**Given task**: Rewrite the data below as a numbered list, leaving out blank lines. Begin at the line that contains "Assurance chien (86, 1578)", stop after the line that contains "Quelle alimentation pour", and include only those lines.

**Exercise material**:

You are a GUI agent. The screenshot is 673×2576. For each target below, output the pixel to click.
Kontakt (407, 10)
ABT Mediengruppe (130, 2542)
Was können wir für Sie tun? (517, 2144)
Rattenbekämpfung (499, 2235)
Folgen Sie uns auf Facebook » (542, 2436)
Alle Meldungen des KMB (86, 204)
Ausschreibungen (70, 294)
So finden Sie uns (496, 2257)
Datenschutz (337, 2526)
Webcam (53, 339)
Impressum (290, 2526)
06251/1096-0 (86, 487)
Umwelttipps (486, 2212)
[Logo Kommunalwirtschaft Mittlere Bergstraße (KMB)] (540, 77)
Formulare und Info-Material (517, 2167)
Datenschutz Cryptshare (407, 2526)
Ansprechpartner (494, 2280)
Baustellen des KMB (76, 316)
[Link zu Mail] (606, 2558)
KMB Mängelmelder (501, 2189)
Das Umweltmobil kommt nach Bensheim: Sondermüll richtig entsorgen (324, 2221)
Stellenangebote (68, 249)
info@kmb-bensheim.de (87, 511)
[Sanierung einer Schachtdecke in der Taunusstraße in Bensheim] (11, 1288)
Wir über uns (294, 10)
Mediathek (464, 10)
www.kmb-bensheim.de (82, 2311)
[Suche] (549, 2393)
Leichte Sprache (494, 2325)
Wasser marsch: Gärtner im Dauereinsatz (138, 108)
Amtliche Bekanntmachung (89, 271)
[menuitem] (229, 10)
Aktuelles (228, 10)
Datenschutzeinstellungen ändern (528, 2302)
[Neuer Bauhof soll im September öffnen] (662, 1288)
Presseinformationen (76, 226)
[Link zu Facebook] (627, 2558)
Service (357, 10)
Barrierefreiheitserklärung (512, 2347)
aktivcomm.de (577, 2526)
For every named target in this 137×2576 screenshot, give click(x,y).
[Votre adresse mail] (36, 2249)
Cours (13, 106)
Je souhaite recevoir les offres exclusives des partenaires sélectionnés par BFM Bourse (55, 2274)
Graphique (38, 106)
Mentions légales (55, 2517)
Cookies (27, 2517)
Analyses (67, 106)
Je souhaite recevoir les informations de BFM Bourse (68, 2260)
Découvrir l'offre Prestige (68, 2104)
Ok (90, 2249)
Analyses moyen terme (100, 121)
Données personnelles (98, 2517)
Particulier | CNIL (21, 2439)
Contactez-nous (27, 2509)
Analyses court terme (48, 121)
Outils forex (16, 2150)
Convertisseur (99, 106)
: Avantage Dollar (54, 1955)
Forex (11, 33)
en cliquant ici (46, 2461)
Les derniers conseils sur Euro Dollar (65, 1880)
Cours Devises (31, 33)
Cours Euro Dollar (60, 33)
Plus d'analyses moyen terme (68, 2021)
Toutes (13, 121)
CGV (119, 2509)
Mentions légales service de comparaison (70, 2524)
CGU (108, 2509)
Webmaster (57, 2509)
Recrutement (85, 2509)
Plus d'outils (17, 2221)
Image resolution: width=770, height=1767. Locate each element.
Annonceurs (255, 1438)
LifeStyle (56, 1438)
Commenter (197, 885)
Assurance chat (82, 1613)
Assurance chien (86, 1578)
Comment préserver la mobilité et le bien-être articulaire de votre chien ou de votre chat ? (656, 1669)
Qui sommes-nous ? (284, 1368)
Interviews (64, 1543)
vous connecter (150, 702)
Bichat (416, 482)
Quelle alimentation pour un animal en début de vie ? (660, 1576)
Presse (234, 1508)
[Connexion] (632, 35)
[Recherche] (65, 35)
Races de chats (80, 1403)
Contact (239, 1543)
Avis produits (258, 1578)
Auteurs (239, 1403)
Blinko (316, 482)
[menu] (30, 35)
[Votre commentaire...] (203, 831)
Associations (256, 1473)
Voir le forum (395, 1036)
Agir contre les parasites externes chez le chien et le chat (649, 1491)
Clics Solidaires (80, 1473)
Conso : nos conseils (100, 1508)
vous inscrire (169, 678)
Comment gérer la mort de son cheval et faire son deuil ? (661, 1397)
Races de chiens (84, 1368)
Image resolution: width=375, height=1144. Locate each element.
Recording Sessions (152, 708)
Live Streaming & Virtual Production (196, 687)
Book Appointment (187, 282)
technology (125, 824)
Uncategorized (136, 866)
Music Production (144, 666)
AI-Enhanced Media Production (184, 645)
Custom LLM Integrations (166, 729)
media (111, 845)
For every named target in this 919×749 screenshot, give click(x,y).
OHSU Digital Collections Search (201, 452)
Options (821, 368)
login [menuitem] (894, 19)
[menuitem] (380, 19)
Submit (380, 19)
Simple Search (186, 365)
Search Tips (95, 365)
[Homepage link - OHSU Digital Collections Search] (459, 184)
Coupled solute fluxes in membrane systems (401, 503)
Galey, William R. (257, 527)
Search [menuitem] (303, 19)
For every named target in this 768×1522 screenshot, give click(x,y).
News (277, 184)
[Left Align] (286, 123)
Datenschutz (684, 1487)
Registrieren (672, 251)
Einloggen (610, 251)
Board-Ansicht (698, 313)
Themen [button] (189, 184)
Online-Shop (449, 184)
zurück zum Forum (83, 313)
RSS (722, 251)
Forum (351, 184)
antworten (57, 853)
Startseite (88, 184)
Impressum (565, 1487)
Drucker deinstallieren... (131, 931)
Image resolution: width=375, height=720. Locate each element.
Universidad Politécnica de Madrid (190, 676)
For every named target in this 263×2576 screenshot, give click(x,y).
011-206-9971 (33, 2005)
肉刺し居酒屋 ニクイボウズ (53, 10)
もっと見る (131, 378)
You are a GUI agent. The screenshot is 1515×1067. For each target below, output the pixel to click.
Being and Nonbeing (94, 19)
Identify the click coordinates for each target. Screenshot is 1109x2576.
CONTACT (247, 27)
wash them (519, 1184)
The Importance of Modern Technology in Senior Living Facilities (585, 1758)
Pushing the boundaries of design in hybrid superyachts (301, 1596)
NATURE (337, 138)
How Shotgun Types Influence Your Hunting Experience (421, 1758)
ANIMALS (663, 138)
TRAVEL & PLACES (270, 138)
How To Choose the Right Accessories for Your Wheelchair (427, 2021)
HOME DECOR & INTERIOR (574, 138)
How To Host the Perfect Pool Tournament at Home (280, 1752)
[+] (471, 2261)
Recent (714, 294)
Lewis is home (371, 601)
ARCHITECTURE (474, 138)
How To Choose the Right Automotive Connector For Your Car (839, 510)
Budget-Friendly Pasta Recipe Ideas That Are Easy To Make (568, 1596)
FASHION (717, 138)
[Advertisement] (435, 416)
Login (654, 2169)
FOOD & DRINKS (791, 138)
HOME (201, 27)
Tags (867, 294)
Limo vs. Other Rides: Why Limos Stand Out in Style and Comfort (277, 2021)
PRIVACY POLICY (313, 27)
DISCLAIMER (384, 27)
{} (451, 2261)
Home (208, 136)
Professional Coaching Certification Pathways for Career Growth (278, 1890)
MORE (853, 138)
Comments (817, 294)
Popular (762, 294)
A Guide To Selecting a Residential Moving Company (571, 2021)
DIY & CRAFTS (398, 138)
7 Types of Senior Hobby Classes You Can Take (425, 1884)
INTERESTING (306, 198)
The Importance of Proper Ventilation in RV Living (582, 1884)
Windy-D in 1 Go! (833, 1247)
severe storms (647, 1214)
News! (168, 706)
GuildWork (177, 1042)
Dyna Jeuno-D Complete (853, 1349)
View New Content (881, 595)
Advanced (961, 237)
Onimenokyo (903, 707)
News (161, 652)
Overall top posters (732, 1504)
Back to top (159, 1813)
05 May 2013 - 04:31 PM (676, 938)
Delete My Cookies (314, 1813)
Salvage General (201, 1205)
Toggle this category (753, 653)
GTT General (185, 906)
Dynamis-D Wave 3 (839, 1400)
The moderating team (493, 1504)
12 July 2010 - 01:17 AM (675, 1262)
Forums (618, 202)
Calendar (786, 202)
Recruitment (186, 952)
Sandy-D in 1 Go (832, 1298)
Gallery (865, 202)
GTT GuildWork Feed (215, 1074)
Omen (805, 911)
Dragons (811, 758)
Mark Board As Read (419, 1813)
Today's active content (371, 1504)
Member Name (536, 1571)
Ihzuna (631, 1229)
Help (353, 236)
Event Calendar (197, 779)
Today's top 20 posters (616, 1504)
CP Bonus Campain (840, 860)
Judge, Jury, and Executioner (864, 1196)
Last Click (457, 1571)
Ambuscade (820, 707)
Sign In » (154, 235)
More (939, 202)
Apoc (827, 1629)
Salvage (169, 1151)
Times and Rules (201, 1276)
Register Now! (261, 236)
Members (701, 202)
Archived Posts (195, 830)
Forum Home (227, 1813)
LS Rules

**Solution below**:
1. Assurance chien (86, 1578)
2. Comment préserver la mobilité et le bien-être articulaire de votre chien ou de votre chat ? (656, 1669)
3. Qui sommes-nous ? (284, 1368)
4. Interviews (64, 1543)
5. vous connecter (150, 702)
6. Bichat (416, 482)
7. Quelle alimentation pour un animal en début de vie ? (660, 1576)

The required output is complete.